Attention Deficit Hyperactivity Disorder (ADHD) and Mood Disorders
Mood disorders are increasingly being recognized as having their onset in (early) childhood. Mood disorders currently being studied by Children's Research Institute investigators include:
Attention deficit hyperactive disorder (ADHD)
ADHD is the most common cognitive disorder of childhood and is often over expressed in children with neurological disorders such as epilepsy, neurofibromatosis and autism. ADHD is characterized by inattention, impulsivity, and, in some cases, hyperactivity. Current investigations at Children's Research Institute are led by Maria Acosta, MD, and include the employment of non-invasive techiniques such as fMRI (functional magnetic resonance imaging) and MRS (magnetic resonance spectroscopy) in addition to demographic and environmental factors to correlate genetic markers with diagnosis and prognosis in this condition.

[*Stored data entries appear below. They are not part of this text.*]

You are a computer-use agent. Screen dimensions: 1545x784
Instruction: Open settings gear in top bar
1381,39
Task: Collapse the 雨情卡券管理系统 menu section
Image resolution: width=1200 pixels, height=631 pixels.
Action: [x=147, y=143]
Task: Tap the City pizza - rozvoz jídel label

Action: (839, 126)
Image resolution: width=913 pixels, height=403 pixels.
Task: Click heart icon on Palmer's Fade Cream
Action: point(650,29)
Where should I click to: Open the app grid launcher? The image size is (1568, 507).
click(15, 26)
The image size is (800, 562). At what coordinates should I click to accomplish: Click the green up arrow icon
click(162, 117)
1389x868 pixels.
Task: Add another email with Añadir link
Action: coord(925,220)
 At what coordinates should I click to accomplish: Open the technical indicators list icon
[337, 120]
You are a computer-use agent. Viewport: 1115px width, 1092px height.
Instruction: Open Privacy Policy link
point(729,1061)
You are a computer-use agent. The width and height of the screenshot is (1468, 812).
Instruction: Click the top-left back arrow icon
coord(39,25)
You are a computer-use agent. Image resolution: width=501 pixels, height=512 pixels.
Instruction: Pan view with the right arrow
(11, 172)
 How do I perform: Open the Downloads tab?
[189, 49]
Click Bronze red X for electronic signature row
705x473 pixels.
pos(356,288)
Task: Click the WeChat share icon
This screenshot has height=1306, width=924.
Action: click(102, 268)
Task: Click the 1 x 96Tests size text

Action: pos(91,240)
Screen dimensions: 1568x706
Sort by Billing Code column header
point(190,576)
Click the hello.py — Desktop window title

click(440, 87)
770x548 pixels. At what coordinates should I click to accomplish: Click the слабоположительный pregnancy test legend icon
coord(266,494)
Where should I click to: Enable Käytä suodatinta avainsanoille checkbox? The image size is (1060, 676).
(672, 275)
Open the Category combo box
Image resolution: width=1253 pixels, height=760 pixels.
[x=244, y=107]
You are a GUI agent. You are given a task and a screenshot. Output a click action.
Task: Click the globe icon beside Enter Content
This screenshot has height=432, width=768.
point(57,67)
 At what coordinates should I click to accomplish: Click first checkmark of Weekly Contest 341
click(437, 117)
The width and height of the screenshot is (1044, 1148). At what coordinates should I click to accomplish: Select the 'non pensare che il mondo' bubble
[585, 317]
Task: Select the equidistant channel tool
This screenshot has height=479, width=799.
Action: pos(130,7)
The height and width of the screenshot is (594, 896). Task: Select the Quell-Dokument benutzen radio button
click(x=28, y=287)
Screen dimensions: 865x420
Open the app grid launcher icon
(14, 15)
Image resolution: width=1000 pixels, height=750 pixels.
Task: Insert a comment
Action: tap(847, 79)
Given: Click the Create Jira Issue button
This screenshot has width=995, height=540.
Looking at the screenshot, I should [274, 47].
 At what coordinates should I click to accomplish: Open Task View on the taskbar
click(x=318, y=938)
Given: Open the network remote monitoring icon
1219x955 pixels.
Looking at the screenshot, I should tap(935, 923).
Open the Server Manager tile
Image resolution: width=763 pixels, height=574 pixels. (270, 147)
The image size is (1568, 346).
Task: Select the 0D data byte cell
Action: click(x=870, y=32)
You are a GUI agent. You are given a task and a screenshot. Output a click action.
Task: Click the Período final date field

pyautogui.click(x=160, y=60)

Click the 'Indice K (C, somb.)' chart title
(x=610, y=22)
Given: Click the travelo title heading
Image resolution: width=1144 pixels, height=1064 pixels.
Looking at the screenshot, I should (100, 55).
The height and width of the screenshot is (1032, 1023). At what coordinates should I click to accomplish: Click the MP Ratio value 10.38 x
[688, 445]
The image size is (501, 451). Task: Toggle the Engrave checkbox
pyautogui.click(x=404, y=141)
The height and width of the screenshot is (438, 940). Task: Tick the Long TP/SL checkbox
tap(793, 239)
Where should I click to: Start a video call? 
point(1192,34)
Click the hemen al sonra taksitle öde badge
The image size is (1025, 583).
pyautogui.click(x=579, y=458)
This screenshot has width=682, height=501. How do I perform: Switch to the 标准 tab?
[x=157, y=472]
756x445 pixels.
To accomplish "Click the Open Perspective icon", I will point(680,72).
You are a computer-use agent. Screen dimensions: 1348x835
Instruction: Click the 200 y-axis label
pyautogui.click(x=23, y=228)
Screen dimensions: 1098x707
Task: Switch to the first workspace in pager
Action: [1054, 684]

Pediatric bipolar disorder
Pediatric bipolar disorder research is currently led by Adelaide Robb, MD. Dr. Robb is the lead investigator in the National Institutes of Health (NIH) Collaborative Lithium Trials (CoLT) designed to assess treatment through the use of lithium. CoLT investigators, the Best Pharmaceuticals for Children Act (BPCA) Coordinating Center, and the National Institute of Child Health and Human Development (NICHD) developed protocols to provide data that will: (1) establish evidence-based dosing strategies for lithium; (2) characterize the pharmacokinetics and biodisposition of lithium; (3) examine the acute efficacy of lithium in pediatric bipolarity; (4) investigate the long-term effectiveness of lithium treatment; and (5) characterize the short- and long-term safety of lithium.